--- begin Given text ---

Custom Analyzer

Overview

Custom analyzers allow you to overcome the limitations of built-in tokenizers by combining character filters, tokenizers, and token filters according to specific needs. This fine-tunes how text is segmented into searchable terms, directly determining search relevance and data analysis accuracy—a foundational key to enhancing search experience and data value.

Custom Analyzer Overview

Using Custom Analyzers

Creating Components

1. Creating a char_filter

CREATE INVERTED INDEX CHAR_FILTER IF NOT EXISTS x_char_filter
PROPERTIES (
  "type" = "char_replace"
  -- configure pattern/replacement parameters as needed
);

char_replace replaces specified characters before tokenization.

Parameters
- char_filter_pattern: characters to replace
- char_filter_replacement: replacement characters (default: space) icu_normalizer: Preprocess text using ICU normalization.
Parameters
- name: Normalization form (default nfkc_cf). Options: nfc, nfkc, nfkc_cf, nfd, nfkd
- mode: Normalization mode (default compose). Options: compose, decompose
- unicode_set_filter: Specify the character set to normalize (e.g. [a-z])

--- end Given text ---

*Exercise prompt:* According to the custom analyzer text, why does combining character filters, tokenizers, and token filters matter for search?

--- begin Entries provided ---

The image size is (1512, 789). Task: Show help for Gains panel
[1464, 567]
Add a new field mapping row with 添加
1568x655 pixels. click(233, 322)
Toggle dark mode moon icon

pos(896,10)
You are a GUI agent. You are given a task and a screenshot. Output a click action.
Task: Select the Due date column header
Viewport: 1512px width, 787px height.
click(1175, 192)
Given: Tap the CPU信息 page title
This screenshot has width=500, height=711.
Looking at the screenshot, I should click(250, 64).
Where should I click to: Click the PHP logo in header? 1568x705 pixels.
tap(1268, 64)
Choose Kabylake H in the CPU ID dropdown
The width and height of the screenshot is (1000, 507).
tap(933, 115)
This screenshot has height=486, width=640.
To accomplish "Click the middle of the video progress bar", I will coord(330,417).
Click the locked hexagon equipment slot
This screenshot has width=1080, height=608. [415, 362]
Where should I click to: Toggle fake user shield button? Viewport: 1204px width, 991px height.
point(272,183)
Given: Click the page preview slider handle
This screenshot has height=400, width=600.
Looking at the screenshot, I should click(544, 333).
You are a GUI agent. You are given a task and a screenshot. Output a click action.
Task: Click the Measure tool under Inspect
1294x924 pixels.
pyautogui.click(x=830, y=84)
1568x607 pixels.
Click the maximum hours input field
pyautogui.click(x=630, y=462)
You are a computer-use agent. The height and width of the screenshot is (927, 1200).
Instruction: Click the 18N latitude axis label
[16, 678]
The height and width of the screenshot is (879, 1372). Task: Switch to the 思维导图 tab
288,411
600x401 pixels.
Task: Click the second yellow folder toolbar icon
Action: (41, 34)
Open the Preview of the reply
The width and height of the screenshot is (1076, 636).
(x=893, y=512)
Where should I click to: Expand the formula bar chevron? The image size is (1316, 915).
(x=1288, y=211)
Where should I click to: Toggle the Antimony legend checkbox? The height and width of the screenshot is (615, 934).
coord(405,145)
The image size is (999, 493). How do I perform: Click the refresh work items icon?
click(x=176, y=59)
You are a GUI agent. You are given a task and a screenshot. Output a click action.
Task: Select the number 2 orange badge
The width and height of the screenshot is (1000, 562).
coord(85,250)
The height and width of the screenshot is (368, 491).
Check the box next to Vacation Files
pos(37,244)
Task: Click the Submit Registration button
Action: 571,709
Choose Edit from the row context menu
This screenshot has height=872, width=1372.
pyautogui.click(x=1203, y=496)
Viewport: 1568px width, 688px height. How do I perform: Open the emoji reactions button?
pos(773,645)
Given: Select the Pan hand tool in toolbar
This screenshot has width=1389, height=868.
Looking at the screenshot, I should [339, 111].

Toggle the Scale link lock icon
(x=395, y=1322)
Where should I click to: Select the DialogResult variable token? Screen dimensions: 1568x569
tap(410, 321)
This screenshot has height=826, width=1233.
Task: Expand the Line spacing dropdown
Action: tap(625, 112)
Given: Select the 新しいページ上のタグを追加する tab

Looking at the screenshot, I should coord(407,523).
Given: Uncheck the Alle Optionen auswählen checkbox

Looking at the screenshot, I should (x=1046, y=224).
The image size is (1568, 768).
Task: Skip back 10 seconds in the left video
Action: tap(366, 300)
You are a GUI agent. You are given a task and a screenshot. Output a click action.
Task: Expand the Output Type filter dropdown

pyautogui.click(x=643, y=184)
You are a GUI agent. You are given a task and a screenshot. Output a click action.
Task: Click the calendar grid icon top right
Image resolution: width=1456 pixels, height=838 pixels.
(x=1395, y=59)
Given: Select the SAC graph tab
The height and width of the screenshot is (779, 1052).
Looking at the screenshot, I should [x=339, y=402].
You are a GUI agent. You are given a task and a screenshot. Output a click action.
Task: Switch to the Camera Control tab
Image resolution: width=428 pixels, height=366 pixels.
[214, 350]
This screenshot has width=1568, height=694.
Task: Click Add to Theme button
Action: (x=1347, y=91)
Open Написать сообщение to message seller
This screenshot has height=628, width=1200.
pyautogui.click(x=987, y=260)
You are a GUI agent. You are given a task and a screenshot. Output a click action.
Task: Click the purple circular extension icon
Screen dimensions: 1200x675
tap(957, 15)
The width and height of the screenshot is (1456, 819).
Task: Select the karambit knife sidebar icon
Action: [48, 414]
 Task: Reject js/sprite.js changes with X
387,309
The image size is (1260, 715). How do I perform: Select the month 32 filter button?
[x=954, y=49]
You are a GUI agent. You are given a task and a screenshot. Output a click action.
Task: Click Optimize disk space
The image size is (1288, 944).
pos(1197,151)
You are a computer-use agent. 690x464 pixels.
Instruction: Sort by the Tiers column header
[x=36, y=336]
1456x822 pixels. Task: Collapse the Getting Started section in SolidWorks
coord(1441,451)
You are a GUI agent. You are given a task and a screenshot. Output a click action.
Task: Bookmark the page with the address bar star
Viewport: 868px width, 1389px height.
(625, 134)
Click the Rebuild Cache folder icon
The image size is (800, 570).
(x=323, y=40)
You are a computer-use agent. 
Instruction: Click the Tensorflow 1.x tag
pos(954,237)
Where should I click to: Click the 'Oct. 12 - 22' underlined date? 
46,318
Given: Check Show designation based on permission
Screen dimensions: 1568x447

--- end Entries provided ---

*Result of this task:* Combining these components overcomes the limitations of built-in tokenizers and fine-tunes how text is split into searchable terms. That segmentation directly determines search relevance and the accuracy of data analysis.